Leveraging Natural Frequency Deviation for Diffusion-Generated Image Detection
摘要
评审与讨论
This paper studies the recent problem of detecting images generated by diffusion models. The base idea is to utilize the representation of the frequency domain. For better representation, the authors propose to manually weight the frequency components via pre-designed weight mapping and use the inverse DFT output for the final map for training. The proposed method shows near-perfect results in all benchmarks.
优点
-
Detecting data generated from generative models from real data has accumulated great societal interest.
-
If the results are true, it will nearly solve the deepfake detection problem in existing benchmarks.
缺点
-
The main idea of the paper is not novel. Overall, utilizing the frequency domain for deepfake detection (especially in the high-frequency component) has been exhaustively explored. Although the authors put a lot of effort into explaining the power spectrum and the design, the final form of Equation (4) shares similarities with previous papers that utilize frequency domain representation (to cite a few, [1~4]). Furthermore, the idea of applying the power spectrum analysis for deepfake detection has been introduced in previous literature ([5]).
-
Connected to 1., the paper proposes a weighted filter as a main difference compared to existing frequency-based methods. The main difference is the pre-defined quadratic weight and threshold in Equation (10), which seems to be set "Empirically". I do not find any meaningful justification for the choice. Hence, no justification for the benefit of the proposed method is introduced, and it is hard to understand why this method works.
-
However, all of a sudden, the result in this paper is near-perfect. It is hard to understand why introducing quadratic frequency weighting term nearly solves the challenging benchmarks while previous methods that engineer the weighting function by learning (e.g. [1]) do not. Given that there is no code available, the results in this paper do not satisfy my concerns.
-
I also find the experiment setting is distant from common practices. For example, the GenImage benchmark usually trains on the ImageNet training dataset and SDv1.4-generated images. This paper trains on ADM images for AI-generated images. It is hard to compare the results reported in this paper to the other papers, which further hinders resolving my concerns about the experiment results.

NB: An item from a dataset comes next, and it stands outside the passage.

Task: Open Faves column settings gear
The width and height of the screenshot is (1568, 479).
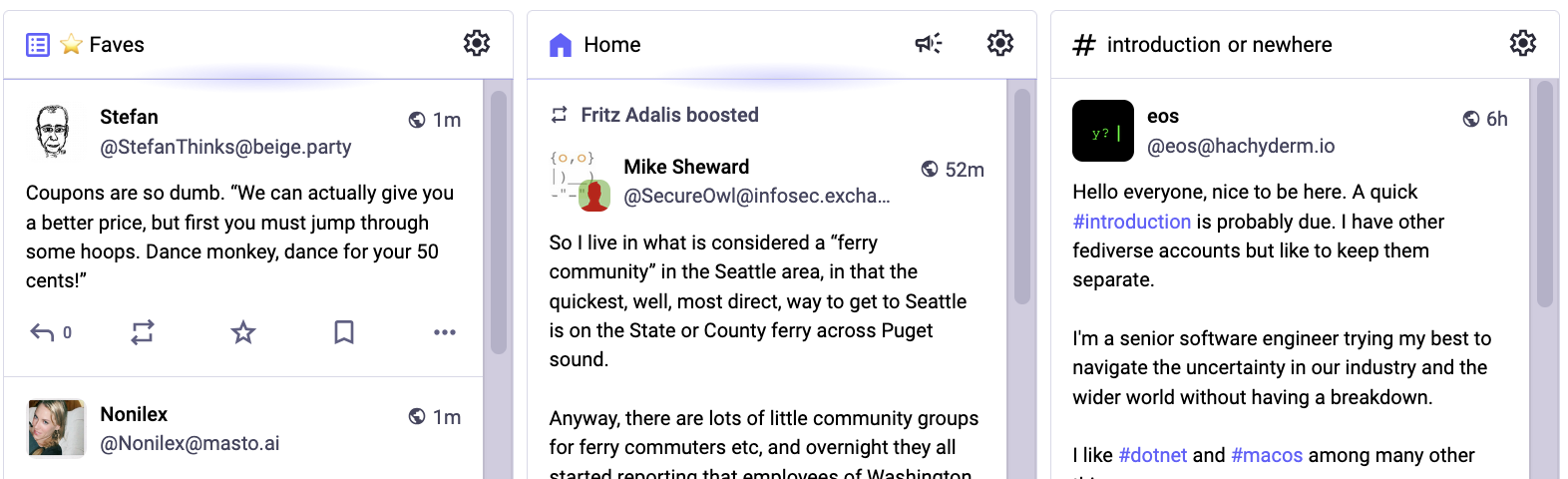Action: point(477,43)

- While this seems relatively minor, I do not concur with the author's proposition in related works in L130-132. I think the existing works also take account of the distribution of the real images since they train their classifiers on the real data's frequency representation.
Overall, I feel the idea of the paper is dated and the methodology shares similarities to various existing works. The only difference is the quadratic weight, and I do not understand why this difference should critically work. Given that, I find it hard to understand why the reported results show near-perfect performance.
问题
-
Can you report the results of [1] and [3] in the GenImage dataset as a baseline? I think the proposed methods apply more sophisticated mapping, and they should perform similarly to the DEFEND.
-
How did the authors select the quadratic term empirically?
-
What's the performance in the GenImage dataset when SDv1.4 is used for training?
-
Why the BigGAN dataset is excluded? Analysis on why the method can or cannot generalize on the "GAN-based methods" would be helpful to further understand the method.
---- References ----
[1] Frequency-Aware Deepfake Detection: Improving Generalizability through Frequency Space Domain Learning, Tan et al, 2024
[2] FrePGAN: Robust Deepfake Detection Using Frequency-Level Perturbations, Jeong et al., 2022
[3] Dynamic Graph Learning with Content-guided Spatial-Frequency Relation Reasoning for Deepfake Detection, Wang et al., 2023
[4] A SANITY CHECK FOR AI-GENERATED IMAGE DETECTION, Yan et al., 2024 [5] Unmasking DeepFakes with simple Features, Durall et al., 2019.
This paper first conducts a comprehensive frequency analysis on natural real images and diffusion-generated fake images. Then the authors design a representation called DEFEND, which is a frequency-selective function that serves as weighted filter banks for restraining the less discriminative bands (i.e., low-frequency) and enhancing the more discriminative frequency bands (i.e., high-frequency) in the Fourier spectrum. Experimental results show that DEFEND outperforms other state-of-the-art methods in detecting diffusion-generated images.
优点
- The paper is well-written and easy to follow.
- Using frequency analysis to detect diffusion-generated images is reasonable.
- The experiments are done to demonstrate the effectiveness of the proposed method.
缺点
- The proposed method is not very innovative. The idea of using frequency analysis to detect deepfakes is not new.
Zhang J, Wang Y, Tohidypour H R, et al. Detecting Stable Diffusion Generated Images Using Frequency Artifacts: A Case Study on Disney-Style Art[C]//2023 IEEE International Conference on Image Processing (ICIP). IEEE, 2023: 1845-1849.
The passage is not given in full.